# INFORMATION PROVIDED
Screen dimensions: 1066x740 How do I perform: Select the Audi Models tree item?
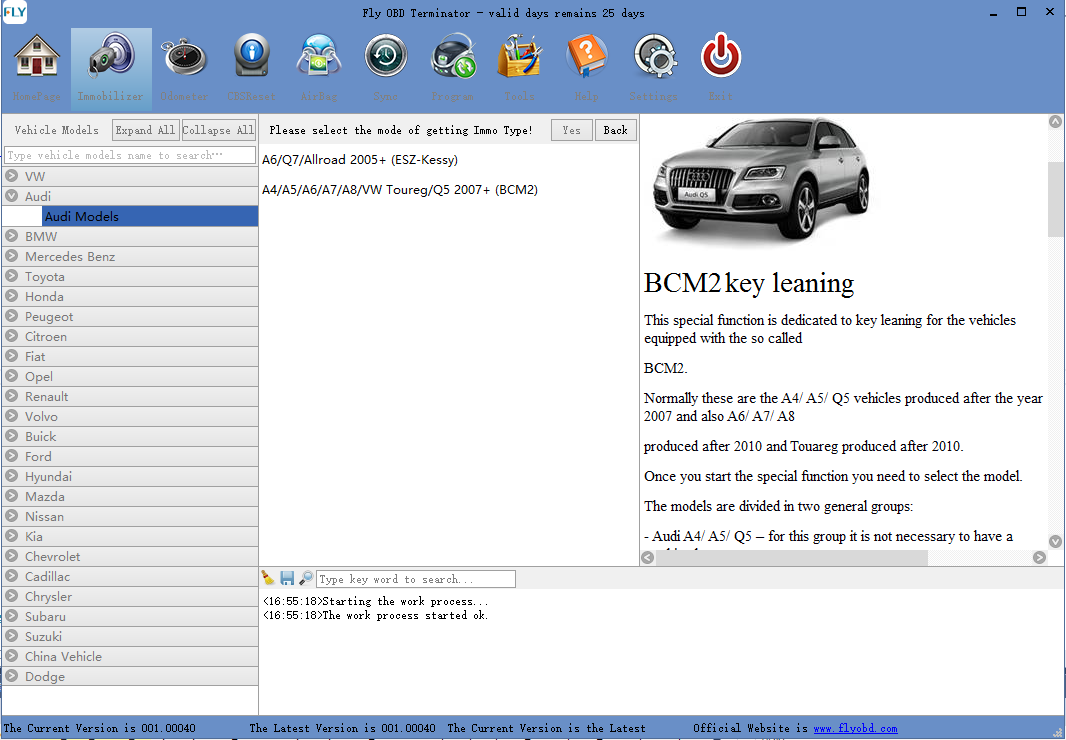[x=81, y=217]
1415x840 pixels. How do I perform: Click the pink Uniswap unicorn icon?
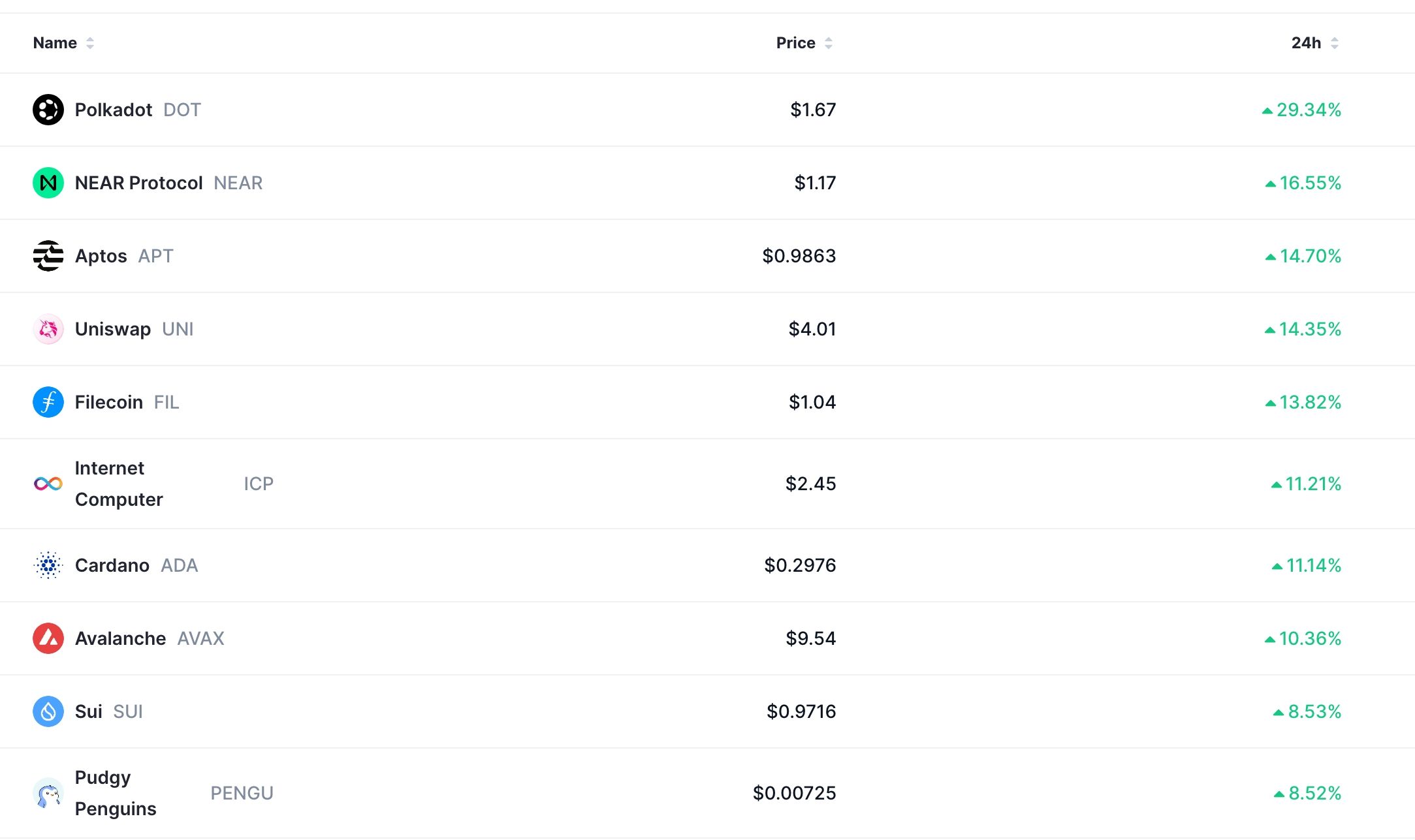pyautogui.click(x=48, y=329)
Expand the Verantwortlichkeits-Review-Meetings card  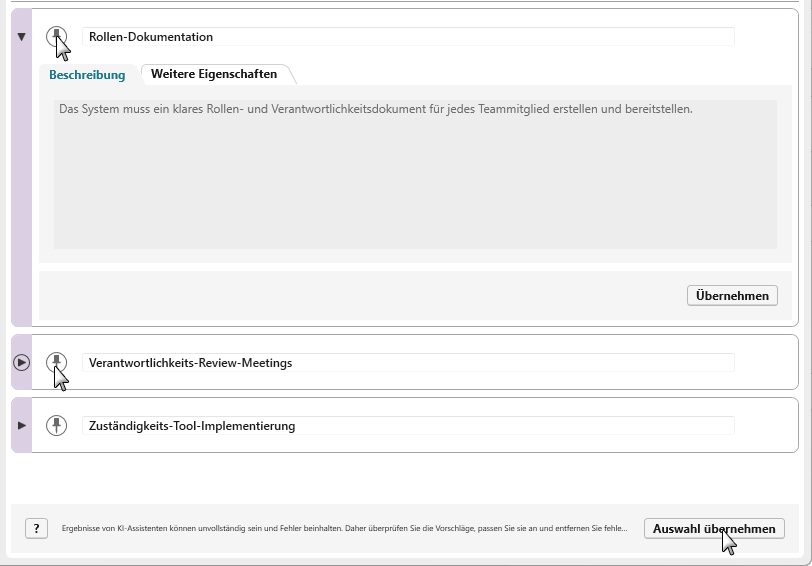pyautogui.click(x=21, y=362)
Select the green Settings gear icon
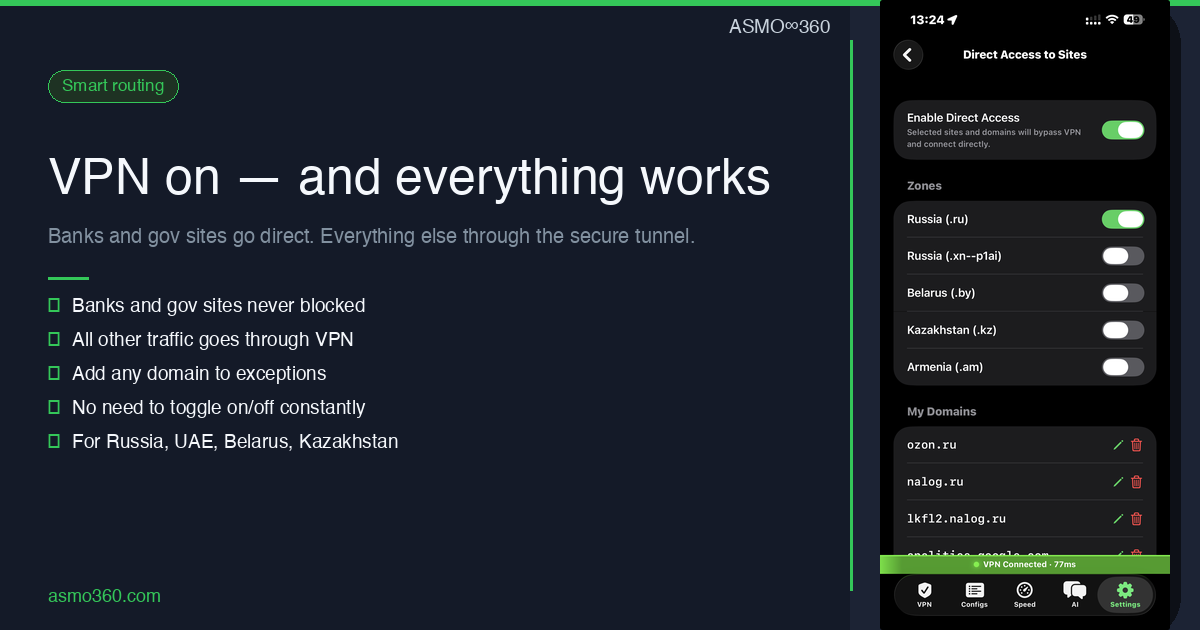The width and height of the screenshot is (1200, 630). pos(1124,590)
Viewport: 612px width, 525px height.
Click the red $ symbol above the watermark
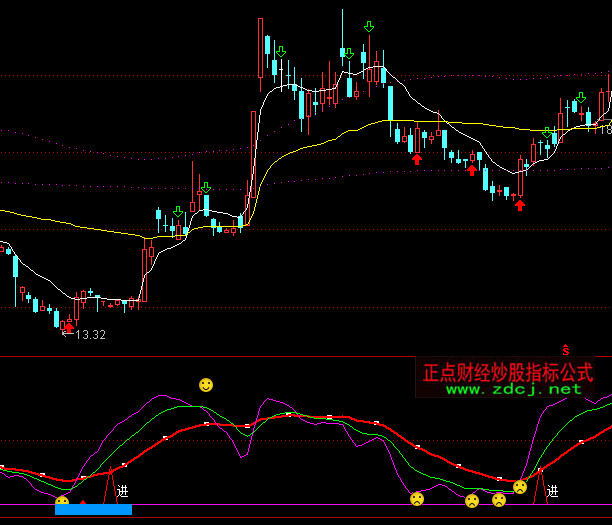coord(565,350)
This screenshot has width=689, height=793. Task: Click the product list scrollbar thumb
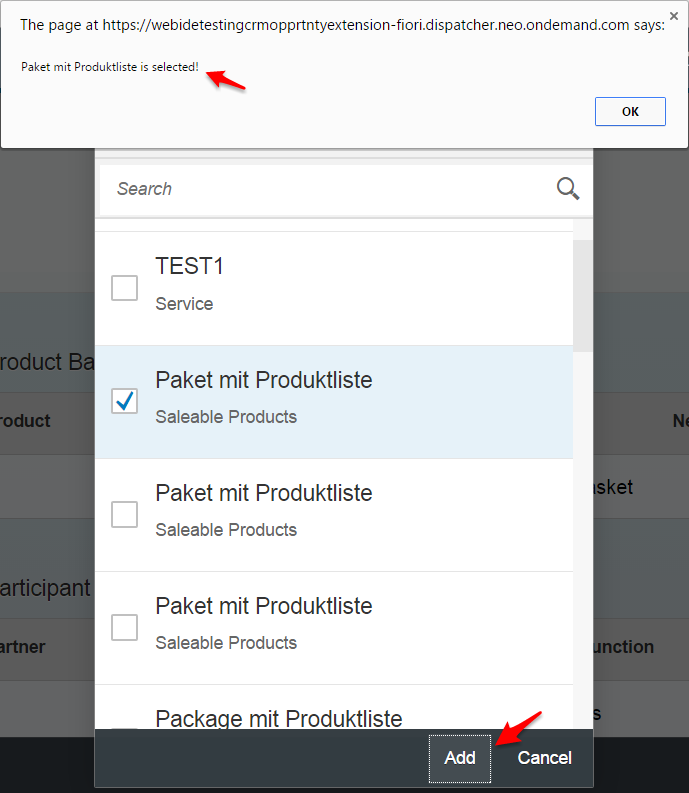point(583,295)
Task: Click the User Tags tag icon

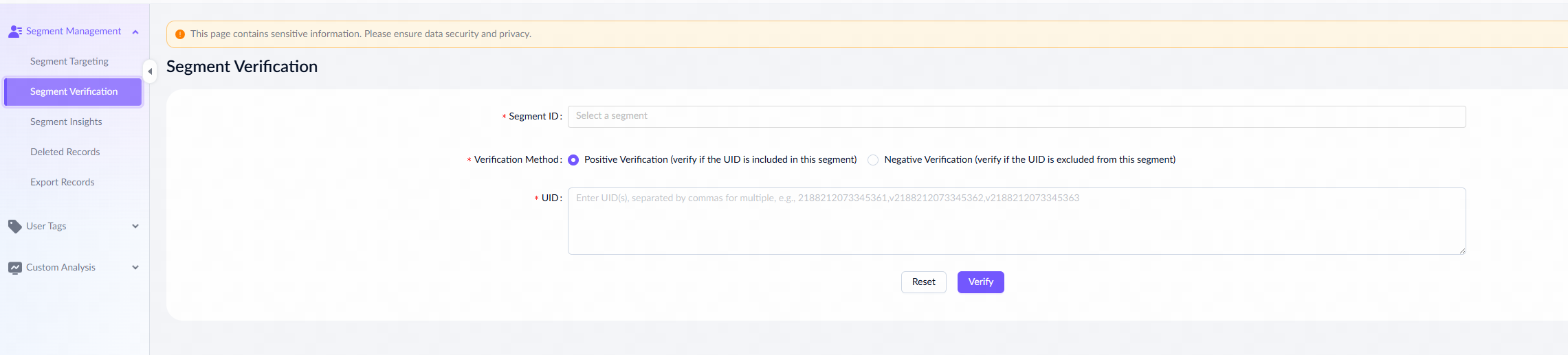Action: point(15,226)
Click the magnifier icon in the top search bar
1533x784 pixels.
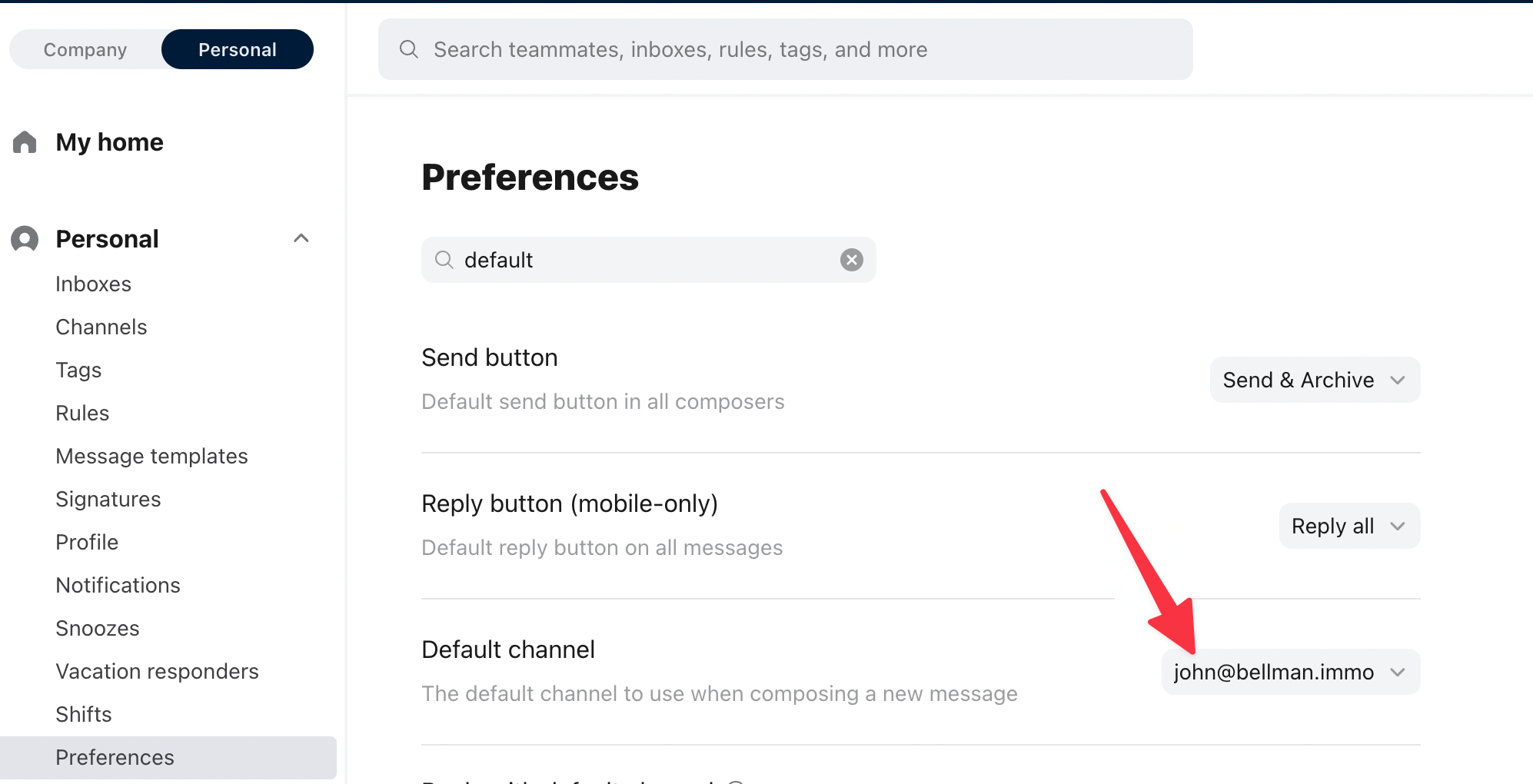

# PROBLEM DESCRIPTION
Everything from the line containing "This screenshot has" through the last line of the entries is to be output exactly as written, minus any pictures.

# COMPLETED EXERCISE
This screenshot has width=689, height=793. Task: Click the product list scrollbar thumb
point(583,295)
Task: Click the User Tags tag icon

Action: point(15,226)
Click the magnifier icon in the top search bar
1533x784 pixels.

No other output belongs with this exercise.